Our roadside stop turns out to be a case of live and let live. The police go through our papers, check our VINs over the radio, and hold us for about twenty minutes. We spend the next few miles proceeding under ad-hoc police protection.
Budapest is one of Hungary's many snow-drifting hubs. A casual glance at a terrain map will tell you why: Countless hills surround the city, fantastically winding roads snaking about them every which way. And the good people of Hungary have better things to do in the dead of winter than monkey around in the country at midnight. It leaves the roads free for the intrepid and rear-wheel driven.

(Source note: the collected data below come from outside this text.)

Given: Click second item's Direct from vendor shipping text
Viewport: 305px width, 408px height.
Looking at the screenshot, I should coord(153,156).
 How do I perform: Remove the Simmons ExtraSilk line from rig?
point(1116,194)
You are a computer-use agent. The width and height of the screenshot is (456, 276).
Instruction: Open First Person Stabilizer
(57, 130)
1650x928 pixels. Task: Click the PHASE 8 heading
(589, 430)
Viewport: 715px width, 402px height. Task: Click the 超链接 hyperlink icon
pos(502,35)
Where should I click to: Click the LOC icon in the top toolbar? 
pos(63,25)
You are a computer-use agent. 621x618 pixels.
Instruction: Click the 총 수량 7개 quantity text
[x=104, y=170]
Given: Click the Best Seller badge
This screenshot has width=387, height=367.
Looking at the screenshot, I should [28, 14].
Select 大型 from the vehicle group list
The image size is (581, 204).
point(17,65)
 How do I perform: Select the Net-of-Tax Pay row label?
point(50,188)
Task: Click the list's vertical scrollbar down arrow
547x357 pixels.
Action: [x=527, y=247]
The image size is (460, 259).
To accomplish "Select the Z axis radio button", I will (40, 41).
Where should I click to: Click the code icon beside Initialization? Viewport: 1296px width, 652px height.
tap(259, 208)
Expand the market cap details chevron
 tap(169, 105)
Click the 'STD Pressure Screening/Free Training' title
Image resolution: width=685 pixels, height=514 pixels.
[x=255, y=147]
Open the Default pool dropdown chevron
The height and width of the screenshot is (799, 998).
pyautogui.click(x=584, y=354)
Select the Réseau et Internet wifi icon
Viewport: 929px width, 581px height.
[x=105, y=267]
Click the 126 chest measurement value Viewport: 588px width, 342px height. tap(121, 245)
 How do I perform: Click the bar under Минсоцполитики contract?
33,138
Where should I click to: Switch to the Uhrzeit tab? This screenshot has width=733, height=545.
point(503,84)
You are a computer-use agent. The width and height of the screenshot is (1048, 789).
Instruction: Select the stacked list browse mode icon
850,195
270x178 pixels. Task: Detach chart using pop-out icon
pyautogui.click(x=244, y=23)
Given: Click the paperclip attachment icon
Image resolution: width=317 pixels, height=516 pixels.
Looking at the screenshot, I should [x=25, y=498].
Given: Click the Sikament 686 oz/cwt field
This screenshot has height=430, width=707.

We're almost there. Our road for the night is a switchback leading up to the castle of Visegrád, the 14th-century headquarters of Hungarian royalty. István, the BMW driver and a laid-back father of two, roars away, while my friend Zoltán, a manic car nut who runs a business selling Japanese RC cars from an air-raid bunker buried beneath Budapest's tourist district, follows in his Ford Sierra, acquired in Austria for $300.
"l'm still very much learning the ropes," Zoltán says, "so I'm only going to do this upslope." We set off into the dark. The road toward the castle runs through a thick forest and is covered in moonlit snow. Zoltán flings the Sierra through the curves, drifting wildly from embankment to embankment. After a short while, we descend and turn around for a second run. Halfway through, we smack into a snowbank and get stuck.
I never cease to marvel at the immediacy with which petrolheads bond. After a few minutes of solitary shoveling, we're greeted by unknown hoon partners who stop to help. István also returns with the BMW. The Sierra is freed in fifteen minutes, but not before I take an ass-and-camera-first dive into the snow. Fingers frozen, I climb into the E30.
"That ice scraper on the floor," István says, "it melted a while ago." The reason is clear: The car's interior is an expanse of bare metal, and the exhaust runs directly under the passenger-side footwell. I can feel the heat through the thick soles of my boots. I squirm my way into the racing bucket, buckle into a four-point harness, and we tear off into the frigid night.
I have had dreams of the E30 325i. This is the first one I have seen up close, but the model always seemed like the type of sort of car that is both very dear to its owners and going extinct faster than Steller’s sea cow (Hydrodamalis gigas). The E30 is lithe, tripartite box, a European AE86 with perfect brute looks and an ancient, yowly six up front. Faced with just over a ton of curb weight, BMW's 170-hp M20B25 catapults us forward with a free-breathing wail.
Working the short-throw shifter with winter gloves, István tears down the hill, his rally lights casting long shadows on the trees. Although we occasionally smack into the snow, his driving is focused, relaxed, and smooth. This goes on for a long time. The BMW is running rich, and its fumes saturate the interior. I'm light-headed but alert, and the M20 is a monster. It roars and wallows its way to 6000 rpm; just before bumping into the 6200-rpm rev limiter, it turns into Black Francis of the Pixies, performing Tame from the album Doolittle.
Uphill and downhill we scream, floating on snow and fumes, loud and bright specks burning gasoline and eating the darkness. Before we leave, I get out of the BMW and climb up a hill covered in waist-deep snow. The silence is almost complete — it rolls down the hill, heavy like mercury, occasionally punctuated with the noise of passing drifters. When they disappear around the corner, all they leave behind is silence and disturbed snow.